Affordable housing shortage an opportunity for high investment yields

by KIARA SUTTNER

Investment is needed in the affordable housing sector. Historically, growth in this sector has been hampered by perceptions of high risk and as a result, undervalued investments.

If investors take the time to do their due diligence they could find South Africa’s housing shortage is also an opportunity for high investment yields.

As investors struggle to achieve favourable rental returns in SA’s high-end property market, the affordable housing sector’s high rental yields have not gone unnoticed. Real estate consultant, Knight Frank’s 2017 research shows that current yields for prime location residential property range from 5% to 5.5%, while affordable housing sectors are seeing yields of between 8 and 10%. Meanwhile, according to Lightstone’s residential property report for November 2017, the low-value housing sector saw the biggest price inflation at 36% in October 2017, with luxury market prices increasing by just 1%.

Market conditions also currently favour the affordable housing sector. FNB’s Sub-Regional House Price Indices for November 2017 show that affordability in the expensive market continues to drop, leading to growth in the affordable housing sector. Already the latter has recorded noticeable price growth of 17.5%, up from 5% in 2015. Furthermore, recent statistics show that competition for home loans among banks has increased, showing higher approval rates, up from 71.5% in 2016 to 73.6% in 2017.

And, the figures from Standard Bank’s affordable housing unit show that demand is so high that the affordable housing sector cannot keep up. In 2017, the unit reported a gap of 60 000 to 70 000 units a year in the sector, with only 6 000 units being built annually.

Yet, the high cost of capital, due to the level of perceived risk in the affordable housing sector, is preventing investors from reaping high risk-adjusted returns. This leaves the market under-served with lenders, investors and developers cautious to enter, despite the clear demand for this type of housing.
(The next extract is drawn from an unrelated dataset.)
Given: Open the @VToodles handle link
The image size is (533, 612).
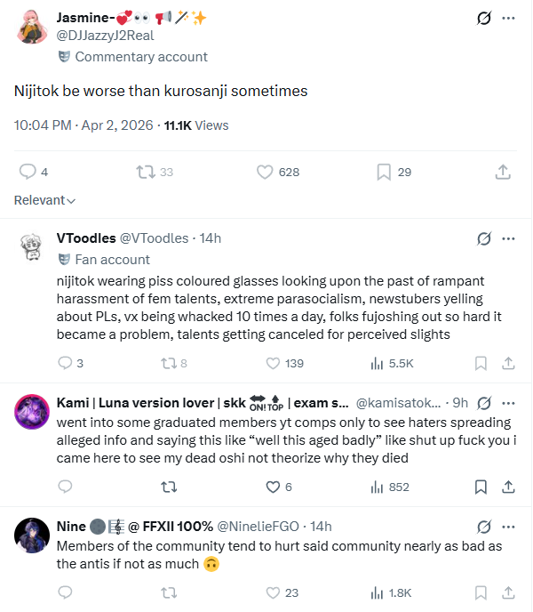Looking at the screenshot, I should pos(155,238).
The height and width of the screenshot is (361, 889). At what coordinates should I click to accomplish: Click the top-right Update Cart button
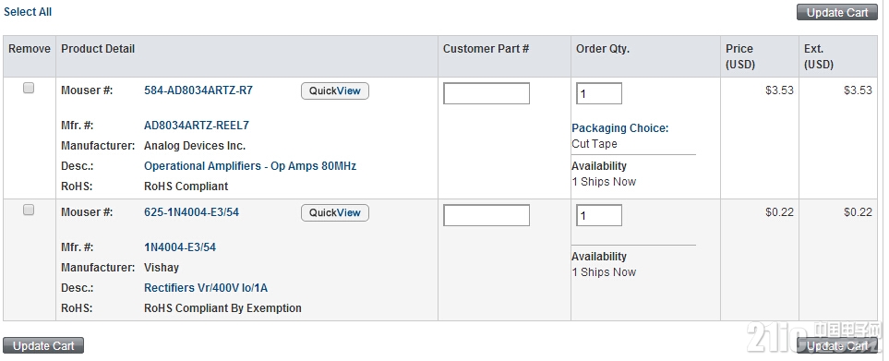(x=836, y=13)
While the operating and financing risks and a lack of transparency drive up the cost of capital, the impact of these risks is likely over-stated due to skewed market perceptions.
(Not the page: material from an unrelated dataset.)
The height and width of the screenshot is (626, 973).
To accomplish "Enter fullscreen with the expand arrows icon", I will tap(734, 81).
It is important to consider the difference between the perceived high cost of capital and the actual cost of capital, as well as how it creates an opportunity for high risk adjusted returns. So, what are the perceived risks driving up the cost of capital in the affordable housing sector and why?

The main risk is default. There is a perception that this risk is higher in the affordable housing market due to cash-strapped tenants. However, affordable housing property REITs have reported very low vacancy levels and bad debt write-offs in well-managed, affordable housing developments.

Lease strength, commonly referred to as “covenant strength”, is used to determine the quality of a tenant and is another such risk. In the residential property sector, non-paying tenants are protected by strong eviction laws, making the lease strength lower, and creating more risk and ultimately increasing costs of capital. Most developers build to sell and have no incentive to collect rentals, necessitating the use of rental agents or the collection of rentals by investors, which heightens the perceived unattractiveness of this market.

The lack of liquidity poses a risk for developers and investors alike and raises actual costs of capital in the existing market. However, as more investors enter the market, developers will have more exit opportunities. These investors will grow the secondary market, thus resulting in a further reduction in the cost of capital.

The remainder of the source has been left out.